Reports that North Korea may be opening its doors to Christianity are erroneous, according to a ministry leader that has focused on the country and its oppressive regime for many years.
"Kim Jong Un has never said anything on this issue," says Thomas Kang, a director of Cornerstone Ministries.
When the North Korean leader met with South Korean president Moon Jae-in at the end of April, he announced that their conflict is over. "I came here to put an end to the history of confrontation," Kim Jung-un said.
"There will be no more war on the Korean peninsula, and a new age of peace has begun," the two leaders said in a joint statement.
The soaring rhetoric and dazzling photos of the two leaders elicited huge expectations for lasting peace. "Just like that, swords were converted into plowshares," noted Lee Grady in Charisma Magazine. "The two leaders, all smiles for the cameras, agreed they will denuclearize the Korean peninsula within a year.

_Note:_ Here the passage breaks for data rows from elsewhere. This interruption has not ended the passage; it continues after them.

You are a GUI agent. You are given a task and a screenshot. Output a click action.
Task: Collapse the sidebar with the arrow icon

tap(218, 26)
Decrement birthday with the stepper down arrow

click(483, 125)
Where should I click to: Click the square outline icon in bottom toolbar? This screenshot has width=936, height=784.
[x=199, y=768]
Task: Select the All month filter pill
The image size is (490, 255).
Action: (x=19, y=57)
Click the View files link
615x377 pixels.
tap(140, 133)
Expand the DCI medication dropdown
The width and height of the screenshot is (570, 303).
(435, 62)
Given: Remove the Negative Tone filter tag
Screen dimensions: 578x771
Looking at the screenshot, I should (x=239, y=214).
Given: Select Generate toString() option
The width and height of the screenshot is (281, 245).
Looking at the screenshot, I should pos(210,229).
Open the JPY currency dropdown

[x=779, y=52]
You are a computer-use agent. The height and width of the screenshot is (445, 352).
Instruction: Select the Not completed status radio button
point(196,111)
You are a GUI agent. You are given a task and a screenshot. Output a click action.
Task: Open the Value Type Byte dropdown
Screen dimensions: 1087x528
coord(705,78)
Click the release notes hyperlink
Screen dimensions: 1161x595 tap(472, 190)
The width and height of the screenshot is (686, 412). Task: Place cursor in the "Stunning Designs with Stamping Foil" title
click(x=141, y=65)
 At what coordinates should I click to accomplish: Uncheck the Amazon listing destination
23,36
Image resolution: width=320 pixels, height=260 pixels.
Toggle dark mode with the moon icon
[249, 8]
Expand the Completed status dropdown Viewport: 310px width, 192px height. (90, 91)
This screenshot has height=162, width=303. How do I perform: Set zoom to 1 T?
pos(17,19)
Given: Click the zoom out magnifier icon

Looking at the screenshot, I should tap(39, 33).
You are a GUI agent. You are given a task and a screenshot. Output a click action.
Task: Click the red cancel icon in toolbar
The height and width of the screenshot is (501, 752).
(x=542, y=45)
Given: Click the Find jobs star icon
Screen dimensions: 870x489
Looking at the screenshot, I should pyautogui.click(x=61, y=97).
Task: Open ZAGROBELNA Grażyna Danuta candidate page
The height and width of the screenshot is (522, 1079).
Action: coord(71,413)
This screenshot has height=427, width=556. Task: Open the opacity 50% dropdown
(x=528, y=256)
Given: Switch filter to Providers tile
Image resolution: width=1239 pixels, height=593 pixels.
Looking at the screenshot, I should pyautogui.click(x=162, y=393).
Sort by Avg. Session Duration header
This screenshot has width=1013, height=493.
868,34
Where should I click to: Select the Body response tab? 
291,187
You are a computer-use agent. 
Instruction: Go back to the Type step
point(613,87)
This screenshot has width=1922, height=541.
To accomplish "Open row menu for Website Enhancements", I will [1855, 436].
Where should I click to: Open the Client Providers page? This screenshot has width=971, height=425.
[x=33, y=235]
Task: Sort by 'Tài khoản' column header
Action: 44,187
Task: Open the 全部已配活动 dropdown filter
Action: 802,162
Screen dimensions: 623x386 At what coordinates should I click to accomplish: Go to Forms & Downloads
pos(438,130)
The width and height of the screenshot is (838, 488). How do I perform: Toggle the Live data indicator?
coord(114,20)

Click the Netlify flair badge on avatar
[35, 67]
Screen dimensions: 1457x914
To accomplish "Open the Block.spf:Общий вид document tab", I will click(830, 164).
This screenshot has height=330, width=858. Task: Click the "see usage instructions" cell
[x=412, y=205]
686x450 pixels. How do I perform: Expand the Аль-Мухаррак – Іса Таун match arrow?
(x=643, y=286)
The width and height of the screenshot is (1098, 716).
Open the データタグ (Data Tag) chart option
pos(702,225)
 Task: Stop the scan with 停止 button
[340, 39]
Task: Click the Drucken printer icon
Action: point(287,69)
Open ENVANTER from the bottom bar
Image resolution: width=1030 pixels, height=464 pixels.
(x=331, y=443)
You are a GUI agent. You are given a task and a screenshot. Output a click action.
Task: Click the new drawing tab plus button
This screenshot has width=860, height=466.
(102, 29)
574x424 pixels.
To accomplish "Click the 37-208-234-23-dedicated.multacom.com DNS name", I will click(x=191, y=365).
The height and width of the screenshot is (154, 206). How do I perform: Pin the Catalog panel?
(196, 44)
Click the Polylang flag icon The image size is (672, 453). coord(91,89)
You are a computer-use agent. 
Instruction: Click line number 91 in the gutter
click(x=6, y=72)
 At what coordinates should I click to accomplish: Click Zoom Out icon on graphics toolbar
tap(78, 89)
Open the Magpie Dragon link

They also agreed to set up reunions with families that have been divided since the Korean War started in 1950. It feels like we should declare a global holiday and dance in the streets."
But will North Korea agree to denuclearize? And will any peace deal mean religious freedom for Christians?
Thomas Kang believes some are presuming too much. "Kim Jong-un intended to create division in South Korea," Kang says. "There will be a short peace, but not a true peace. Their tactics have never changed. They always lie and never tell the truth."
He says the North Korean military will balk at a peace deal and may even attempt to eliminate Kim Jong Un. "I hope they don't do that before he meets President Trump," Kang says. China also appears to be exerting its influence to slow the peace initiative.